I love the inherent artifice of this film, composed of different “true stories” compiled from tabloid newspapers and repurposed as fodder to decorate a fictional town in Texas. David Byrne starts us off by backgrounding the complicated history of the state’s formation. Dinosaurs, indigenous people, slavery, the seizure of land, the construction of the railways, and then suddenly the founding of computer companies, all whizzing past as slides in an accelerated presentation, too fast to fully process the ramifications of, before Byrne abruptly steps through a screen entering the imaginary world of the movie.

What’s uncanny is how close this make-believe town can feel to the real thing.

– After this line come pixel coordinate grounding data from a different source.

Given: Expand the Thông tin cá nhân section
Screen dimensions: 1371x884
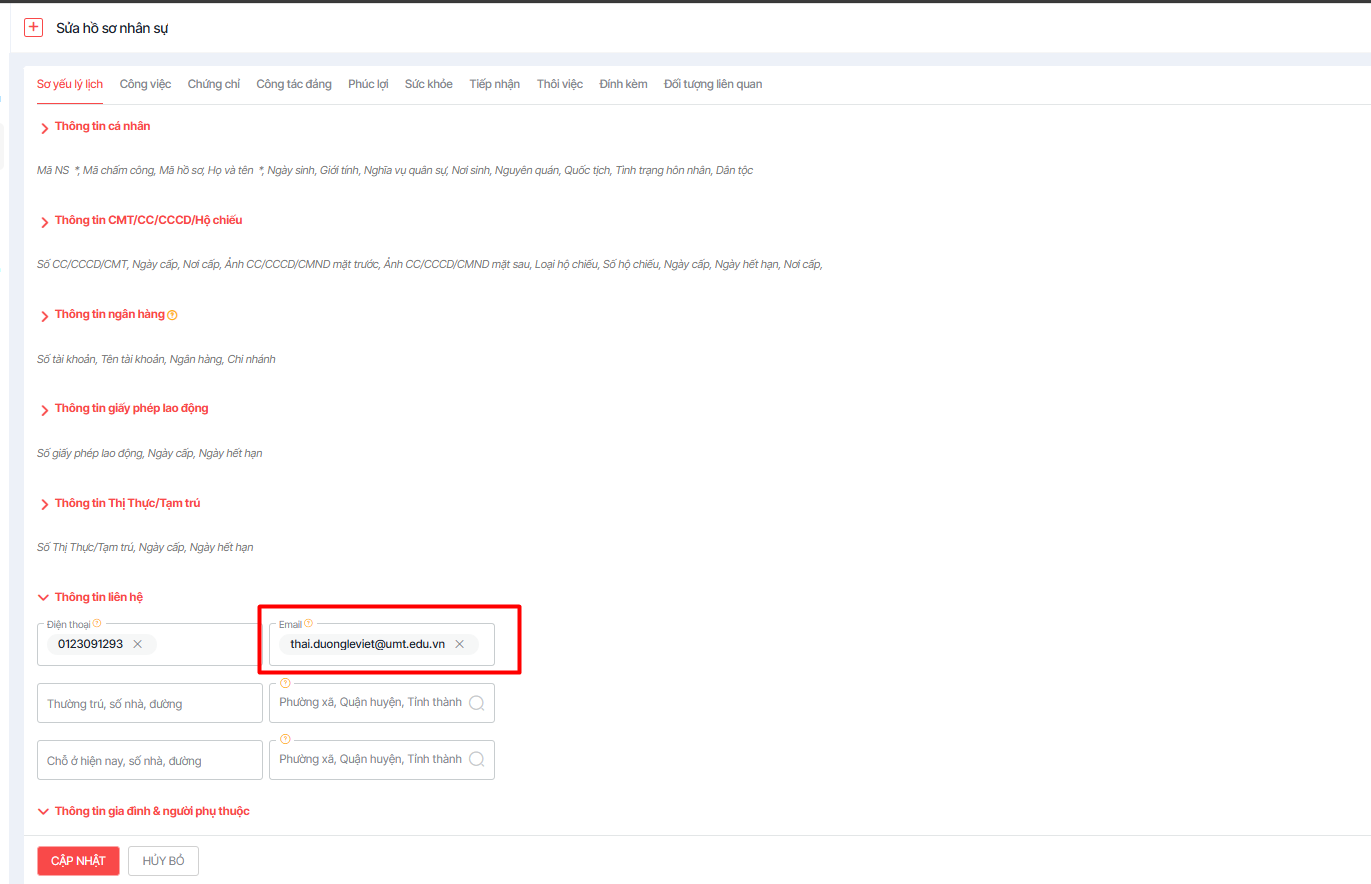Looking at the screenshot, I should click(44, 127).
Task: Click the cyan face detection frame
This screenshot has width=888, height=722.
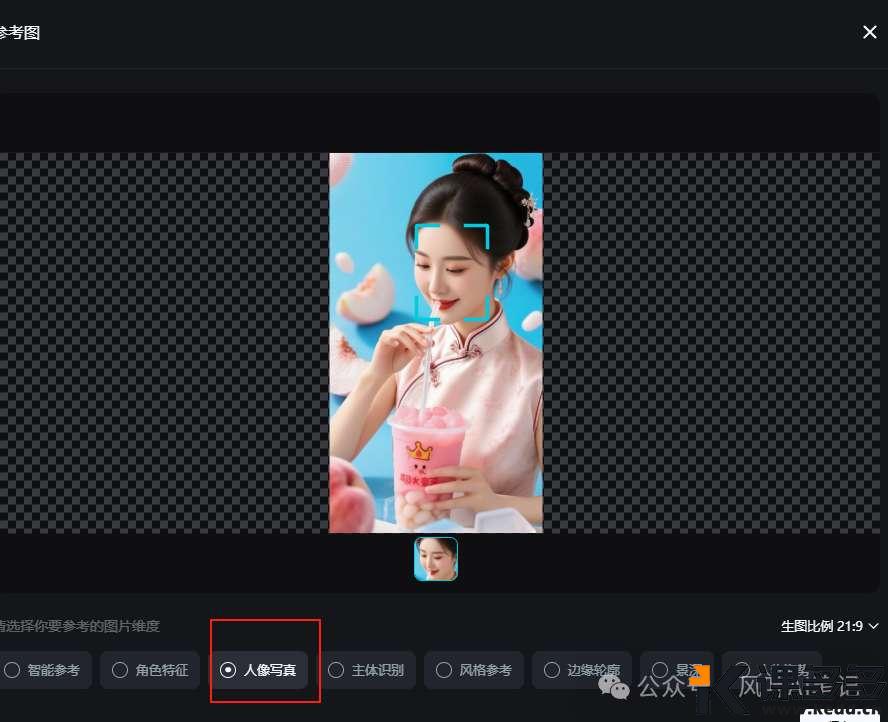Action: tap(452, 272)
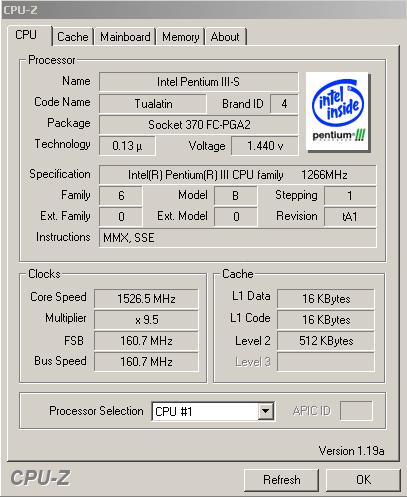This screenshot has height=497, width=407.
Task: Click the Core Speed value field
Action: pyautogui.click(x=146, y=298)
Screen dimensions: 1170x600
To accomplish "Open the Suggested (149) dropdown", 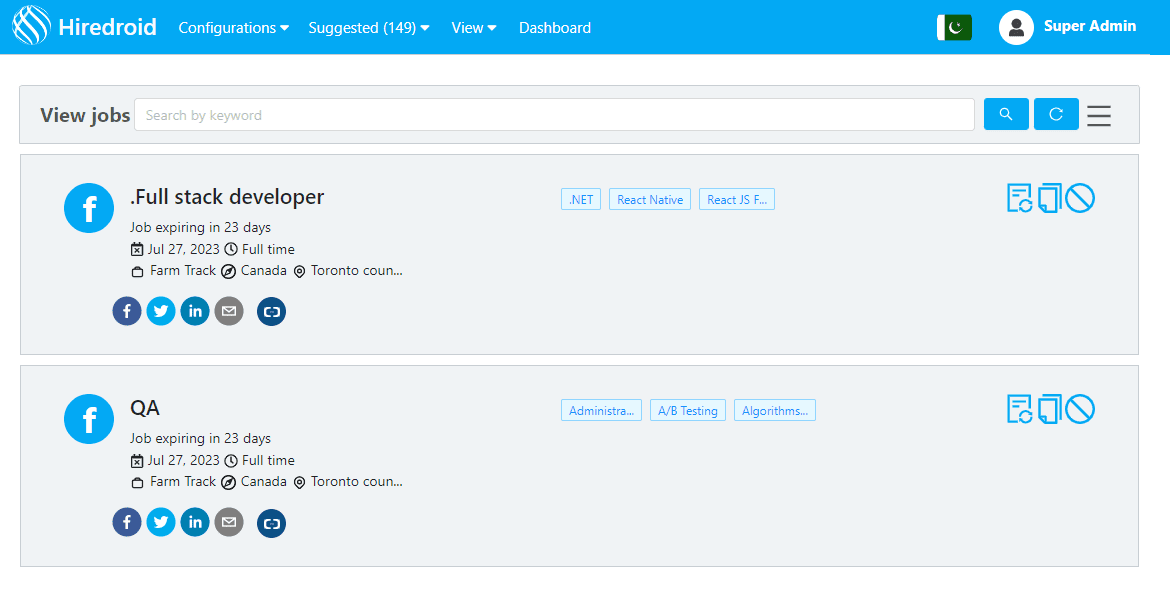I will click(x=368, y=28).
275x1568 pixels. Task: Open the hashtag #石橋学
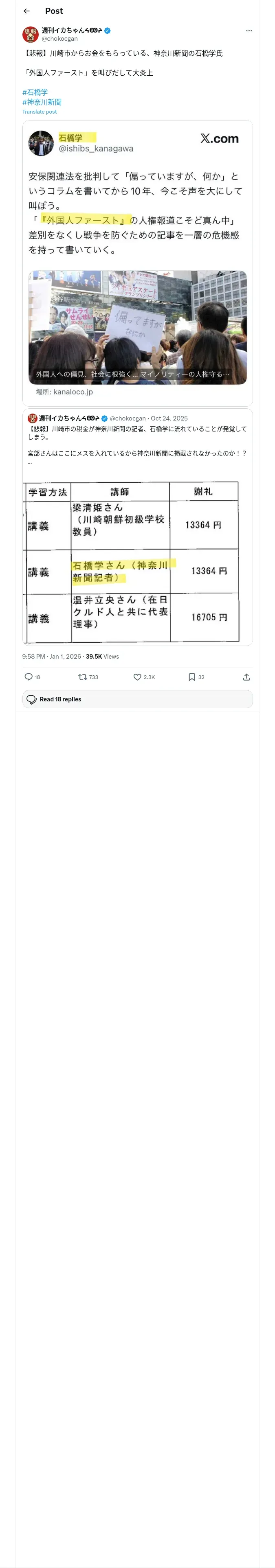tap(35, 92)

The fictional tech company building that Byrne introduces moments later immediately brought to mind the Apple headquarters located in my own hometown, itself also a nondescript box in a mostly featureless landscape, the employees of “Varicorp” sharing much in common with the larger-than-life characters that populate Cork, projecting an exaggerated positivity as a means to cover up the repressed loneliness that nonetheless finds itself on display in quieter moments when the mask inevitably slips. The curse of the small town is truly universal…


Byrne seems to feel a certain kinship with these characters, their profound delusions representing a kind of shared human ability to conjure up the impossible and yet there’s also this sense of longing for something far better than the current dream they seem to be trapped within, a replacement that can somehow reckon with the fraught history that preceded its inception and the ongoing contradictions that remain unresolved as a result.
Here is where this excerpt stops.